Testing and coverage
One of the first areas of focus of our work was to enhance testing and coverage of the package. Testing allows to record what the expected behaviour of any function is, so that no unintented changes should go unnoticed. Coverage measures how many lines of code are reached by tests: the higher the coverage, the more confidence we have that tests are able to exercise all parts of the code. Therefore improving testing and coverage go hand in hand.
Code coverage went from 76.3% (v0.9.24) to 95% (v0.9.25) to 99.2% (v1.0.0). As of now there are only 202 uncovered lines out of 27865 in the whole package. Most of them are rare error conditions that are quite hard to find examples for, or that depend on lack of numerical convergence in some fitting procedure.
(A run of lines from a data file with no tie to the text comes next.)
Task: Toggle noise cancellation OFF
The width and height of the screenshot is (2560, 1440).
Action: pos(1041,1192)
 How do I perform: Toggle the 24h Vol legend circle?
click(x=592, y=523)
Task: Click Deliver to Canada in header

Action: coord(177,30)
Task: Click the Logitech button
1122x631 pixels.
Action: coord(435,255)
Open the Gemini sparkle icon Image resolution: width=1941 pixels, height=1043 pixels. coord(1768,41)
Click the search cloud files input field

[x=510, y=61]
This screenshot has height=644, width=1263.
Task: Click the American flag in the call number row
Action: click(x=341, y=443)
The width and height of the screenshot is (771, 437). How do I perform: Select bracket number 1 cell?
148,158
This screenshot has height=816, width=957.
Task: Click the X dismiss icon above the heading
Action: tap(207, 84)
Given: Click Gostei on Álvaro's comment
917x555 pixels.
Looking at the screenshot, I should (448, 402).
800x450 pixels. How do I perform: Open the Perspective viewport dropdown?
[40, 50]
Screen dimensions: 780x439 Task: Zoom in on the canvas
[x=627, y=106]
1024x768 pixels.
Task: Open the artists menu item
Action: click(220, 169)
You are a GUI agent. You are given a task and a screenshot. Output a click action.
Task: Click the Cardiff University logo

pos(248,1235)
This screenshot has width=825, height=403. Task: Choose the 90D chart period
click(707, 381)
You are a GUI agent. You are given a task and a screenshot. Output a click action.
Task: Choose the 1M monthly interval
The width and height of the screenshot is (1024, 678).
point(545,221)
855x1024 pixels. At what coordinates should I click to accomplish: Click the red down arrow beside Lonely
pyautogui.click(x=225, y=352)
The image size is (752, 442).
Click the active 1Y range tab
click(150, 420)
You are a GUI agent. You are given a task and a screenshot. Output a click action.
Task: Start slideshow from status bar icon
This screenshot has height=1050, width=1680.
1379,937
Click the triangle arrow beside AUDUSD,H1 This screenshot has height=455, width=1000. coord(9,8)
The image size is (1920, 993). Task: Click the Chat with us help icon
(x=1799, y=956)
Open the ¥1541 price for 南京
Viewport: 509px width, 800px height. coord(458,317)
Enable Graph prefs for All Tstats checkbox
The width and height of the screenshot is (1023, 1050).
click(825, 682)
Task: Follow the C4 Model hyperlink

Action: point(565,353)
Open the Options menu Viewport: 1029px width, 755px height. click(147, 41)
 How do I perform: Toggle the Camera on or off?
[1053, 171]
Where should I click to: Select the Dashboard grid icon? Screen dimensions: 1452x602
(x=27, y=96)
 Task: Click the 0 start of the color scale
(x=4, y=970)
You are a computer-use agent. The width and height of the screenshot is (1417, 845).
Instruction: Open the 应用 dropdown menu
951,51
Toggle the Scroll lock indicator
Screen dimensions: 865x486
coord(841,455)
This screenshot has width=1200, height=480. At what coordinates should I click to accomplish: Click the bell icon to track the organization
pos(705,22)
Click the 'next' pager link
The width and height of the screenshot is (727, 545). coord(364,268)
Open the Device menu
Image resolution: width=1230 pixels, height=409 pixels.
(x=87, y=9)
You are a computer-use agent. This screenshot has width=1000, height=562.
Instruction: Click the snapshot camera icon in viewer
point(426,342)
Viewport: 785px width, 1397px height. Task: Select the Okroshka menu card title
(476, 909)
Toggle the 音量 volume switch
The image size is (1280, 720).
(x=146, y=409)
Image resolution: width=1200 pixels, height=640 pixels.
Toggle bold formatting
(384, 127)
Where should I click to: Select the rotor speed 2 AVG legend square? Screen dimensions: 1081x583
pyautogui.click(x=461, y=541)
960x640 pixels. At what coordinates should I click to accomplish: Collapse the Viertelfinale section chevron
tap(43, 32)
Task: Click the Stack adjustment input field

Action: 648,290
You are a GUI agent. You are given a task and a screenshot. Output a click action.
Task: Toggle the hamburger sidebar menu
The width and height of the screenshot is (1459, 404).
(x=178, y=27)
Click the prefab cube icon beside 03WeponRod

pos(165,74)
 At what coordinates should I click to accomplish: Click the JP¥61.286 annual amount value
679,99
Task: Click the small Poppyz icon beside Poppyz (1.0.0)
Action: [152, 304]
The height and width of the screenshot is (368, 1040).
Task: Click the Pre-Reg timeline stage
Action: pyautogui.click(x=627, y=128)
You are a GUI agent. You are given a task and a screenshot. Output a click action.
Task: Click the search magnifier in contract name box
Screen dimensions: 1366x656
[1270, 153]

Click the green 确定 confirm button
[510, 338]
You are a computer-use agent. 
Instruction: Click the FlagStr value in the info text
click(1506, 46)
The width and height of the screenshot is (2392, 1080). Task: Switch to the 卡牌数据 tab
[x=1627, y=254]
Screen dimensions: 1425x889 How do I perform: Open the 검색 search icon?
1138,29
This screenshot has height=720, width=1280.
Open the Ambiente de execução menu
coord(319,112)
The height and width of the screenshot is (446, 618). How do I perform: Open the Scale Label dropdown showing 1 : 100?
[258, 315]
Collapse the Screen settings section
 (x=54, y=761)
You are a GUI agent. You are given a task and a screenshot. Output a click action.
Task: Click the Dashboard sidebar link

In order to achieve that, we more than doubled the number of tests in the package (from 1273 in v0.9.24 to 2897 in v1.0.0). But the improvement is not limited to the sheer number of tests: we introduced snapshot tests, which allow to compare numerical and graphical output of a function against reference results. At the moment we have snapshots for 33 functions, but this work will continue in the future with a stronger focus on the graphical tests (issue 243).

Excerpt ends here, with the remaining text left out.